Стоявший рядом пожилой гражданин сказал немцу шепотом:
— Что вы с ума сошли, что ли? Да разве можно отдавать заграничный паспорт и брать советский. Ой, и будете же вы жалеть!
Немец презрительно усмехнулся:
— В Германии я все равно был безработным. А здесь мне сейчас же обещают работу.
Господин втянул голову в плечи, посмотрел кругом, потом постукал себя пальцем по лбу.
— У него не все дома.
***Прошло около шести месяцев. В одну из очередных пятниц я была снова у заветного окошечка. Около соседнего — того, откуда выдавали иностранные паспорта, слышались резкие возгласы, ругательства на немецком языке, возмущенные тирады.
Я подошла поближе. У окошка потрясал кулаками тот самый немец. Он похудел и имел очень несчастный и злой вид. Он кричал:
— Я требую, чтобы вы вернули мне мой немецкий паспорт. Я лучше буду безработным в Германии, чем останусь здесь. Вы меня обманули, вы сказали мне, что я буду здесь лучше жить, чем в Германии. Это ложь, это скандал! Я пойду в посольство и буду жаловаться.
Окошечко демонстративно захлопнулось. Он стал ожесточенно стучать в него кулаками. В это время пришли красноармейцы и увели его куда то вглубь зала, через внутренние двери. Сомневаюсь, чтобы этот бедный обманутый пролетарий когда-нибудь увидел снова свою родину.
Наконец, после долгих хлопот и мытарств, меня выпустили из советского подданства и я смогла выехать заграницу. Выдавая выездную визу, служащая меня предупредила:
— Только помните, вы уже никогда не сможете вернуться в СССР. Мы ставим вам особую визу, и ни одно советское консульство в мире не поставит вам въездной сюда.
— Слава Богу! — подумала я.
***Наконец, я в поезде Москва-Бигосово. Меня провожают, кроме родных, мои сослуживцы. Они очень мне завидуют.
— Какая вы счастливая, Тамара Владимировна! Эх, если бы нам заграничный паспорт!
Характерно, что почти каждый советский гражданин с радостью уехал бы заграницу.
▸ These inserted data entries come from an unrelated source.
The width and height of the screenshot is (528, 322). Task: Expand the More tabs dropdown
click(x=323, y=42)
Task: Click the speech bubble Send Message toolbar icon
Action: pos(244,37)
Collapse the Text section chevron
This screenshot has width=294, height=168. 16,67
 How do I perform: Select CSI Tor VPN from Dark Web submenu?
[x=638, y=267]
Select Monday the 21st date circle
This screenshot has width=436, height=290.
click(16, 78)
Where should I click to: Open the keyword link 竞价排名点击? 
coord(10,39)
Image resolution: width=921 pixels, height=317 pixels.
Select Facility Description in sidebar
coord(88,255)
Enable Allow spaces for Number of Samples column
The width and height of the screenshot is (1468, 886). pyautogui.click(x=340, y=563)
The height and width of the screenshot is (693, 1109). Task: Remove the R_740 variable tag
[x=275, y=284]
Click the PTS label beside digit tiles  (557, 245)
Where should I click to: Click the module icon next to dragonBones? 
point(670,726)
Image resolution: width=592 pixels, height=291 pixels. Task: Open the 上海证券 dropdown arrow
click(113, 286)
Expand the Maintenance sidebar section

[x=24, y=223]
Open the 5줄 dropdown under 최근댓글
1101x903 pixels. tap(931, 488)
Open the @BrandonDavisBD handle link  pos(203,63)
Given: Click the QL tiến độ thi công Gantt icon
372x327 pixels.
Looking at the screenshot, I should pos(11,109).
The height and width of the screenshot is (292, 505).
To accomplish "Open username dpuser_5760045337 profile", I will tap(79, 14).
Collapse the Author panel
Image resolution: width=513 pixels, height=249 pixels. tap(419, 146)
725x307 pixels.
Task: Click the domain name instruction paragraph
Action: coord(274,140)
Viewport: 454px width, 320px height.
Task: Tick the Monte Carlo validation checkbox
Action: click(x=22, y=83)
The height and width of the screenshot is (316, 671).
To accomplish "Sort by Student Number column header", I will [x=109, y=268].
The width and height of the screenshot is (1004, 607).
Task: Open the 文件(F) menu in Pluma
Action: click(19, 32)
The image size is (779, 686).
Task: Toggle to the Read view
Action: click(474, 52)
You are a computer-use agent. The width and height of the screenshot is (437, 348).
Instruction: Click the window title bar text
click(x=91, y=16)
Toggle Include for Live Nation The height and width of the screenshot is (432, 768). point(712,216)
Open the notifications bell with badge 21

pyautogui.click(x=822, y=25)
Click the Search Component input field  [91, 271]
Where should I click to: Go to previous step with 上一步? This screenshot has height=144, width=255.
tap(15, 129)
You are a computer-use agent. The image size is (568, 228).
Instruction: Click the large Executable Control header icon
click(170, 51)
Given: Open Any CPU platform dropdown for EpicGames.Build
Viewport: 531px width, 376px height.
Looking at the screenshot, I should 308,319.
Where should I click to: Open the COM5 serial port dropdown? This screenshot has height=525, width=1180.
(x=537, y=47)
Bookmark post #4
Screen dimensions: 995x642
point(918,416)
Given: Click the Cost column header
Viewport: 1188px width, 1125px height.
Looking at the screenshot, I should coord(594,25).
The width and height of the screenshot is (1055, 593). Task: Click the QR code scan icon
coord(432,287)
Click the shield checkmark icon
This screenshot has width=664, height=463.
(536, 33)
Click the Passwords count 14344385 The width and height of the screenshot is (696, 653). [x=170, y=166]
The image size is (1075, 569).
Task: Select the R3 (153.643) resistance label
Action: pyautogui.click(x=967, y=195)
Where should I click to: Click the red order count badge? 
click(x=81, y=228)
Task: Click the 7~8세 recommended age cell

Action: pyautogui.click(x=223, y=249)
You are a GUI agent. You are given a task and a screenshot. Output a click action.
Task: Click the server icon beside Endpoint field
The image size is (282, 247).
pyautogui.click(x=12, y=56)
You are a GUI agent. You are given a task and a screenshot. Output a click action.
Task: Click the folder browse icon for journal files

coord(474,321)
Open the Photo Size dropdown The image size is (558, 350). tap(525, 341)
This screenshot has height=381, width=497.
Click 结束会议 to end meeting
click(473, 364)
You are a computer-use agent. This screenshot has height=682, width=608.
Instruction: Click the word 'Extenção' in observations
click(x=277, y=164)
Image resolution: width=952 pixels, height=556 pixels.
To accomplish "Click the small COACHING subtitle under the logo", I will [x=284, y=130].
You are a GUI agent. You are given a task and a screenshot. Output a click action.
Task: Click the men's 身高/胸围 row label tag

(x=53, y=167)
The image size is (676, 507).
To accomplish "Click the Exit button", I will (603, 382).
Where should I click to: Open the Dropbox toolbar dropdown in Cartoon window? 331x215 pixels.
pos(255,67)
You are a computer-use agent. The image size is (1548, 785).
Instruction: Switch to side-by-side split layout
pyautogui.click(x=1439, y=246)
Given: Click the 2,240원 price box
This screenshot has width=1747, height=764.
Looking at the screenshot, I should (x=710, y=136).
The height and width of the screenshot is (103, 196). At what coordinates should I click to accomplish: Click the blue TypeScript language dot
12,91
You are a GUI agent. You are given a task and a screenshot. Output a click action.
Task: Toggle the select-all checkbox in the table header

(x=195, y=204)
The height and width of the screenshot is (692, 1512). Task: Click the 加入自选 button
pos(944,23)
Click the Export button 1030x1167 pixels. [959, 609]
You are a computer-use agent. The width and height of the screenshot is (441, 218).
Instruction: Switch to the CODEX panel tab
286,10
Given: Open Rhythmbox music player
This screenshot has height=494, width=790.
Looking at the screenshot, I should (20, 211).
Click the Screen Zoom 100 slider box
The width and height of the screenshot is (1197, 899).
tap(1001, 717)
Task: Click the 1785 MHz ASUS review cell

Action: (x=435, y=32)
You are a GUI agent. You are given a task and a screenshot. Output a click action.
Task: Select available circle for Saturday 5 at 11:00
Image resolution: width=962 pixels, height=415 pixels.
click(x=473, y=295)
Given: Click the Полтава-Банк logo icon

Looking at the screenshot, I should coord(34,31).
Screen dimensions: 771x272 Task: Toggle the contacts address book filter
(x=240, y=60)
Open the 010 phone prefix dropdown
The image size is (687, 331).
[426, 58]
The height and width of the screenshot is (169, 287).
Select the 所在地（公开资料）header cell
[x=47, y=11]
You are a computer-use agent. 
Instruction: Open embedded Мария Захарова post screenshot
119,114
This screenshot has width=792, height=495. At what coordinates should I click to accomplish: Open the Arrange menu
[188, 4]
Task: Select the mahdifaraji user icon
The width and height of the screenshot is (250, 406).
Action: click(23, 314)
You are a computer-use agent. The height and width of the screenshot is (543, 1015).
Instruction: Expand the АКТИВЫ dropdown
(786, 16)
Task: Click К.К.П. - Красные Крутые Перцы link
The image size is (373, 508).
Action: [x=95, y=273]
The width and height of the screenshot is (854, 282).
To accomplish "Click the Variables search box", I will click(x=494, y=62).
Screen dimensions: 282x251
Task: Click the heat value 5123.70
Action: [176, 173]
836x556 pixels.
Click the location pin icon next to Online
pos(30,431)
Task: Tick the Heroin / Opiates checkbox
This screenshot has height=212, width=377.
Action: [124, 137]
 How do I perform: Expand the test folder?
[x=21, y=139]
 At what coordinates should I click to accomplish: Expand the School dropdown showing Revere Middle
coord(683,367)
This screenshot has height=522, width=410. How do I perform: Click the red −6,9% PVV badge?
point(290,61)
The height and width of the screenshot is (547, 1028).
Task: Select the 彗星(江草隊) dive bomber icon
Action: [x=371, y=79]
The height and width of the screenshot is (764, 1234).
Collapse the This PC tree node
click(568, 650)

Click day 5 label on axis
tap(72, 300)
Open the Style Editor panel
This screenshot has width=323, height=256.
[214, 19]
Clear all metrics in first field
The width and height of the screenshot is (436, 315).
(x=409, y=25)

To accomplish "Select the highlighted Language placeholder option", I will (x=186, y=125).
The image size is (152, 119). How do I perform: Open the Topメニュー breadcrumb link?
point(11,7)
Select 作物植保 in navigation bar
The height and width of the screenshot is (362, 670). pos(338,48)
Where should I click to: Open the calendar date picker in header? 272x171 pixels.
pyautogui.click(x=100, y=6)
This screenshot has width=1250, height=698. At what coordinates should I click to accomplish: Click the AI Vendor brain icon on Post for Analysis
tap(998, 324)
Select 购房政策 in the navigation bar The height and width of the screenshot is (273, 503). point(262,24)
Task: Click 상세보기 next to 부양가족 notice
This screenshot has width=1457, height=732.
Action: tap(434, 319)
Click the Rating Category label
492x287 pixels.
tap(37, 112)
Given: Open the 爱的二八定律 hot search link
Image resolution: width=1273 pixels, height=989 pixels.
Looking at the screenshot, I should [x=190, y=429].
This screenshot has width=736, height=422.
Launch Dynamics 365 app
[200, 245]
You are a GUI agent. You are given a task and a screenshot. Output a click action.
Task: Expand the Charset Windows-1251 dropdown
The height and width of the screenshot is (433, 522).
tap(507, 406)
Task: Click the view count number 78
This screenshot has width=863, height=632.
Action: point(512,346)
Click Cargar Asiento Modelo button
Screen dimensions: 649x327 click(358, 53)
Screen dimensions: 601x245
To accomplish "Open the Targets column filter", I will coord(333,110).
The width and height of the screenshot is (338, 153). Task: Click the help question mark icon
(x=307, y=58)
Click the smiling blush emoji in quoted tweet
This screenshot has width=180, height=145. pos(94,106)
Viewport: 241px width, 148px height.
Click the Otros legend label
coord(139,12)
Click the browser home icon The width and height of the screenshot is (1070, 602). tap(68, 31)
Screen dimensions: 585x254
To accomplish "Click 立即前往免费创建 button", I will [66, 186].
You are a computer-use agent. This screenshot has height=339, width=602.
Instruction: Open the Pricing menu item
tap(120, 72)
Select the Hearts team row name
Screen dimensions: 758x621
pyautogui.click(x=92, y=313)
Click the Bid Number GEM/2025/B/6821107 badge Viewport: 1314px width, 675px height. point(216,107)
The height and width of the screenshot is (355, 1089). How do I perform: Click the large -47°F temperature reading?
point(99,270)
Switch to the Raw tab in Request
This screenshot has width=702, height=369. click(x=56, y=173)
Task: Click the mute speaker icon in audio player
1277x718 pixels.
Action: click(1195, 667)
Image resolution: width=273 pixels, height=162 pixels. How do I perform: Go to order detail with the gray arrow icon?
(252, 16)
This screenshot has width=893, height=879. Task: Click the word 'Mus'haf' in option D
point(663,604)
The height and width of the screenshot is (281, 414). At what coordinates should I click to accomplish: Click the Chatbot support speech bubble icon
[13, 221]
Никто из них не думает, что заграницей, может быть и нужда, и преследования, и безработица… Каждому кажется, что если он покинет пределы Советского Союза, он сразу станет счастливым. Большевицкий гнет так велик, так проникает буквально во все сферы, как общественно-политической, так и частной жизни, что каждый чувствует себя непрерывно под каким то страшным ударом. И это чувство полной беспомощности перед какой то неизбежностью облекает выезд заграницу для каждого беспартийного советского гражданина в заманчивые и чудесные формы. Только бы вырваться из этого ада, а там уже ничего не страшно.